Thread: Re: Why LIMIT and OFFSET are commutative

Re: Why LIMIT and OFFSET are commutative

From
Lew
Date:
Andrus wrote:
> I found that
>
> SELECT * FROM foo
> ORDER BY bar
> OFFSET n
> LIMIT m
>
> and
>
> SELECT * FROM foo
> ORDER BY bar
> LIMIT m
> OFFSET n
>
> produce always same results.
>
> Why ?
> OFFSET and LIMIT operations are NOT commutative in general.

Under what interpretation would the results differ?

<http://www.postgresql.org/docs/8.2/interactive/queries-limit.html>
> If a limit count is given, no more than that many rows will be returned
> (but possibly less, if the query itself yields less rows).
...
> OFFSET says to skip that many rows before beginning to return rows.

Why would the position of either clause matter, assuming the clause is in a
legal position?

In both your examples, the LIMIT is 'm', so you will get 'm' rows.

In both your examples, the OFFSET is 'n', so you will skip 'n' rows before
returning those 'm' rows.

I see no inconsistency.

Also, neither LIMIT nor OFFSET is a binary operator, so the term "commutative"
has to be understood metaphorically at best.  What exactly do you mean by
"commutative"?

--
Lew
This post contained three requests for answers.

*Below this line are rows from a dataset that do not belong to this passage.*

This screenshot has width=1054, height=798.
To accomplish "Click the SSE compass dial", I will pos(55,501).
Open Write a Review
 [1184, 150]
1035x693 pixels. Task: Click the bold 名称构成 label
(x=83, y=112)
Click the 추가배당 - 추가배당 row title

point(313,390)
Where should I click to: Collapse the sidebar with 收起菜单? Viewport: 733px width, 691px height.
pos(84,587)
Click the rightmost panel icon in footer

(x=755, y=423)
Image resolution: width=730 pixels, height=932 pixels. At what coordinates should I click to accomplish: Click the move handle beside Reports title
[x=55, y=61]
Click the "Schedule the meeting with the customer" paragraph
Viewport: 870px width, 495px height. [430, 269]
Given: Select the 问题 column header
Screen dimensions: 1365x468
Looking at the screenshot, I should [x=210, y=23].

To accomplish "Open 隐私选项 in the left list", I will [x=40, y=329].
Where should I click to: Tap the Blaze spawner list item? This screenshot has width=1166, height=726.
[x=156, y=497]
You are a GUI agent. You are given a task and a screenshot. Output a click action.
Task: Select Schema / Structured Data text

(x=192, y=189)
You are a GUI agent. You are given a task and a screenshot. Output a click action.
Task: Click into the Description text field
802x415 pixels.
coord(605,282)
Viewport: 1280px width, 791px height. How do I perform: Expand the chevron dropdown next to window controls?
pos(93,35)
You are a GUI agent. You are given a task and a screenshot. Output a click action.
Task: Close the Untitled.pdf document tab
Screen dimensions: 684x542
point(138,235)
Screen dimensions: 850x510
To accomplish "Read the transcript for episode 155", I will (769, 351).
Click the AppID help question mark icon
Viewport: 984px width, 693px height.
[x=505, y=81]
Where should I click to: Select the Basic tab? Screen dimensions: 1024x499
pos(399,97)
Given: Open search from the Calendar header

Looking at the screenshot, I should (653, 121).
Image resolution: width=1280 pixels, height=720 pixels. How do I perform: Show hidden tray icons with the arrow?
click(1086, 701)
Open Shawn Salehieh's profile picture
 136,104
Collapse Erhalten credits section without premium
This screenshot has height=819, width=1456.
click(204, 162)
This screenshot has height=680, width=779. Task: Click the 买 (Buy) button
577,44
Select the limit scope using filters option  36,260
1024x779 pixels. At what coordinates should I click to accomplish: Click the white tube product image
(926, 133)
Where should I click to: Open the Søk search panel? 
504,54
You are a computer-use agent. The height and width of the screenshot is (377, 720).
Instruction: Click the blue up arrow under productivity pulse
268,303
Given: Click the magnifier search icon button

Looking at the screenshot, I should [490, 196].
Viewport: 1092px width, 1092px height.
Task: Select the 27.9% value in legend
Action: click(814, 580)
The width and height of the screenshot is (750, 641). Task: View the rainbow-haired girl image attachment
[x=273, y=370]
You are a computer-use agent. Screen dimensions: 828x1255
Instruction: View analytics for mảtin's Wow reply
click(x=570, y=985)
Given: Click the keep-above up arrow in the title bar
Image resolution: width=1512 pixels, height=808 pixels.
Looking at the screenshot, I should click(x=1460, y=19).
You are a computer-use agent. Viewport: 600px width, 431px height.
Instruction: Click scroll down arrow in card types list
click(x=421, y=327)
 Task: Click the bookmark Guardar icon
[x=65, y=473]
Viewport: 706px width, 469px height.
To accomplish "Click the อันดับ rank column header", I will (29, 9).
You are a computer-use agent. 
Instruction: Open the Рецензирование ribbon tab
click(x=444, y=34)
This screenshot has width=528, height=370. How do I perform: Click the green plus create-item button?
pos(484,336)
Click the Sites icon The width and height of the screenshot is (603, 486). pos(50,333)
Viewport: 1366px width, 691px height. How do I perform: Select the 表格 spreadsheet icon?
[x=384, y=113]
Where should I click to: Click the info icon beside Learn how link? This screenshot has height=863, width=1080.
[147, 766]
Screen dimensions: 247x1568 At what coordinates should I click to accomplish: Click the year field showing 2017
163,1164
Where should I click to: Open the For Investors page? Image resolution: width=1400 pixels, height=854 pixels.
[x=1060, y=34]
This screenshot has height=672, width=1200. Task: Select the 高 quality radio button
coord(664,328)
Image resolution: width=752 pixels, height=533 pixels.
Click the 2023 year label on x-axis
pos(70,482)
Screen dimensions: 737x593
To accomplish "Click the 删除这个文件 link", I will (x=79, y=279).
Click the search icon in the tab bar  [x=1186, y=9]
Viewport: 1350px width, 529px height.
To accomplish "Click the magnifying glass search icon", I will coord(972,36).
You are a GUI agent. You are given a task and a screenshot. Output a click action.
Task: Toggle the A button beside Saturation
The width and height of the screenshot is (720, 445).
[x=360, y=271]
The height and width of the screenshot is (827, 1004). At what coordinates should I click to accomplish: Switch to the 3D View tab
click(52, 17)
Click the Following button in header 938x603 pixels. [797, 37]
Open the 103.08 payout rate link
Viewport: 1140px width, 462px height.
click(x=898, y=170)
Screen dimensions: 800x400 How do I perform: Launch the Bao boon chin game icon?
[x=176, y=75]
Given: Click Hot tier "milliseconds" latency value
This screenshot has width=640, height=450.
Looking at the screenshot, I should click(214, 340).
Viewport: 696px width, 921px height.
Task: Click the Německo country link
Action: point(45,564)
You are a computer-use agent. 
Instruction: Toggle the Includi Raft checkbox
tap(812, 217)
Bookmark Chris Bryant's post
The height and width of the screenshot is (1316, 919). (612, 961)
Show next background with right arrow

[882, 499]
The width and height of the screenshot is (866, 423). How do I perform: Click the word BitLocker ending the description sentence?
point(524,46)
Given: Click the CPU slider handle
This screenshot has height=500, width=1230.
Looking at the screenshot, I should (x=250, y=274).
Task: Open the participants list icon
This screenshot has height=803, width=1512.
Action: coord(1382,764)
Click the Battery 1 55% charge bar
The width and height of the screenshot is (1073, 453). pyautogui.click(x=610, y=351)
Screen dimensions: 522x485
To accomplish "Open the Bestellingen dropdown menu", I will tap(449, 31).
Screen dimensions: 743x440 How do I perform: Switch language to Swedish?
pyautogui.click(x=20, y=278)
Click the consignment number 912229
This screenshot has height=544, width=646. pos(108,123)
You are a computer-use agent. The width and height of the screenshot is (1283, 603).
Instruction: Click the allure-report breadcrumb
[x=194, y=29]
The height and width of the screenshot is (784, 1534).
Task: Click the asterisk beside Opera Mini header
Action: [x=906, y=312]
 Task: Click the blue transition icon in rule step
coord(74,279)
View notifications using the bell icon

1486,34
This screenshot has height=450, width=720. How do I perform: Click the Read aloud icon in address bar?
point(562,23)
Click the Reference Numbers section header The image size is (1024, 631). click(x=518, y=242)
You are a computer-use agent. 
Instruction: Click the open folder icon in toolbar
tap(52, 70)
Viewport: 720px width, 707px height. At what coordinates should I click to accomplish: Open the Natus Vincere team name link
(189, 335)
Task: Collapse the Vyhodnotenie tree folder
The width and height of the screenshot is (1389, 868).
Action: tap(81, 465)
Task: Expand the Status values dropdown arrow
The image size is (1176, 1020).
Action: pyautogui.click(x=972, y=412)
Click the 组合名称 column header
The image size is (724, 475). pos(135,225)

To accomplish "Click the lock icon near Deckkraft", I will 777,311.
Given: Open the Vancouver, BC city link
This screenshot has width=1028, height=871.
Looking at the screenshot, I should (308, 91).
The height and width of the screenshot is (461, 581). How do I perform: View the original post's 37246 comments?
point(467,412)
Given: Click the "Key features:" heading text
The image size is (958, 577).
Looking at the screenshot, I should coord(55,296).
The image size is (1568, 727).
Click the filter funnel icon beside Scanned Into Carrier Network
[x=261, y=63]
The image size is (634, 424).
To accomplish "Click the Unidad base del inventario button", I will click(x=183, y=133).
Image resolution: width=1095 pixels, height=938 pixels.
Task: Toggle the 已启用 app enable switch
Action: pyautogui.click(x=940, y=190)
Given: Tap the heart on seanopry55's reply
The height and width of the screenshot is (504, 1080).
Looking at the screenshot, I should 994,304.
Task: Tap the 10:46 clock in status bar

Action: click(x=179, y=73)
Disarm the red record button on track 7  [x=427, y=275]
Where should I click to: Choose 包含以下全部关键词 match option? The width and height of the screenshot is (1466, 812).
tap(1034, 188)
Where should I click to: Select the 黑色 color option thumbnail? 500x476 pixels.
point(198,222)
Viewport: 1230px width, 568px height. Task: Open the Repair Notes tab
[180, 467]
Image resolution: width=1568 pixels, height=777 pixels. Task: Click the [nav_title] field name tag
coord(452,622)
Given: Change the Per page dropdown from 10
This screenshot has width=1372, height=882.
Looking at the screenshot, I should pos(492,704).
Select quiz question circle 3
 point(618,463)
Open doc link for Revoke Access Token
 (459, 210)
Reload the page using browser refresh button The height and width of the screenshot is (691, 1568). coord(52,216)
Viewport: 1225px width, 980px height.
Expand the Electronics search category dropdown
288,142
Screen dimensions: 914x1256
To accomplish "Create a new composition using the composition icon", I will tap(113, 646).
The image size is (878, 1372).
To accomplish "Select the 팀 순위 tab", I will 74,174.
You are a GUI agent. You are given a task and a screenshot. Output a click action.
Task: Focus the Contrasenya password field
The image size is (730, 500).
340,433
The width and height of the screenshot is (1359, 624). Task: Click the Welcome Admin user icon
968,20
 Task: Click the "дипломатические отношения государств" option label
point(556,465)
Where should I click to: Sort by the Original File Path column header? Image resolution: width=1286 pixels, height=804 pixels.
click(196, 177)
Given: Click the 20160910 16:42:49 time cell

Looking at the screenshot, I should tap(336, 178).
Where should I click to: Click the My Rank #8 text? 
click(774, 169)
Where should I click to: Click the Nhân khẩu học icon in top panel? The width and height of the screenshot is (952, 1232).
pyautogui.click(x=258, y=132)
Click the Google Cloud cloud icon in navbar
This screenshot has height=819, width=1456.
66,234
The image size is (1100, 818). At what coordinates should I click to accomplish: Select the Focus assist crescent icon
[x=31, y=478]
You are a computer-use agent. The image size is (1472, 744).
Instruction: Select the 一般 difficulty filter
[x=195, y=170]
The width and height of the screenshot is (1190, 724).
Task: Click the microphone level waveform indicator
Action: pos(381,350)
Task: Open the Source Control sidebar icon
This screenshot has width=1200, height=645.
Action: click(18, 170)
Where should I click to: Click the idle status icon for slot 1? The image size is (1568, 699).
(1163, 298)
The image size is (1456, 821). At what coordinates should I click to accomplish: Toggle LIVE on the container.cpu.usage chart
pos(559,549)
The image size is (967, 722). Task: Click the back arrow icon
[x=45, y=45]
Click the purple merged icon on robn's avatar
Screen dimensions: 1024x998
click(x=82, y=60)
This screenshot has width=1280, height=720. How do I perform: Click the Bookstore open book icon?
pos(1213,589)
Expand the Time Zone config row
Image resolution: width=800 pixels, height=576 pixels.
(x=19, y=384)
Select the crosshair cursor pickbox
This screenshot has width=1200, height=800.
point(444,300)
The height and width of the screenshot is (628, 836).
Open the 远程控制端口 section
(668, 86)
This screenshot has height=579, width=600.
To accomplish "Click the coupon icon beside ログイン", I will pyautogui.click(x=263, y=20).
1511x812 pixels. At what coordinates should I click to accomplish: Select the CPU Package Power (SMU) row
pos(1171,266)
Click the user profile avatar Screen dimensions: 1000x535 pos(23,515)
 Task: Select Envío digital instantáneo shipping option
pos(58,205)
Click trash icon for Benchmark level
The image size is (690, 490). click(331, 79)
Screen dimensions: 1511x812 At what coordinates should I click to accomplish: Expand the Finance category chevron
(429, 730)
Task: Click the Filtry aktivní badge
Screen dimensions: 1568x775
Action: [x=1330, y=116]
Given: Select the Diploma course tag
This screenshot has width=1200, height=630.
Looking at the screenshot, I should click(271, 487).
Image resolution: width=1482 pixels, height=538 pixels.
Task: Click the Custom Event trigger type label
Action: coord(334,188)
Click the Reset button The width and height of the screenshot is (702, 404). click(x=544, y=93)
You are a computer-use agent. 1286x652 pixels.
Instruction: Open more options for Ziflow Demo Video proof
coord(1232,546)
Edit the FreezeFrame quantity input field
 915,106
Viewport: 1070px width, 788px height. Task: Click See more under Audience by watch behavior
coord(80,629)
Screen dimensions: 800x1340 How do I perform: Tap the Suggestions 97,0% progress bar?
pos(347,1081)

Re: Why LIMIT and OFFSET are commutative

From
Lew
Date:
Andrus wrote:
>> Under what interpretation would the results differ?
>
> Results must differ for easy creation of LinQ-PostgreSQL driver.
> If results are always the same , PostgreSQL should not allow to use both
> order of clauses.

Um, no, and your original post had nothing to do with LINQ.

My answer was only about SQL.

Your LINQ problems have to be solved in LINQ.

> Nicholas explains:
>
>    Assuming the ordering is the same on each of them (because Skip and Take
> make no sense without ordering, LINQ to SQL will create an order for you,
> which irritates me to no end, but that's a separate thread), they will
> produce different results.

Irrelevant.  The SQL definitions of these clauses is the SQL definition.  LINQ
is a separate issue.

Again, the *SQL* definition says, quoting the PG docs at
<http://www.postgresql.org/docs/8.2/interactive/queries-limit.html>
> If both OFFSET and LIMIT appear, then OFFSET rows are skipped
> *before starting to count the LIMIT rows that are returned.*
(emphasis added)

That's SQL, my friend.  OFFSET first, then LIMIT.  Irrespective of the order
in the query statement.  It is what it is.  SQL doesn't depend on LINQ for its
semantics.

--
Lew

Re: Why LIMIT and OFFSET are commutative

From
Lew
Date:
Andrus wrote:
> Why Postgres does not throw error when SELECT ... LIMIT ... OFFSET is used ?
> That's not sql and should cause error.

Good point, it is not standard SQL.  Postgres varies from the standard in
several ways, some of them useful.  (INSERT ... RETURNING is a useful one.)
No SQL RDBMS follows the standard, AFAIK.  LIMIT / OFFSET is a common
enhancement, but being non-standard, appears in different forms in different
dialects.

However, the LIMIT / OFFSET idiom *is* Postgres SQL, it *is* documented and
therefore it should *not* cause an error when used.  That would just be whacky.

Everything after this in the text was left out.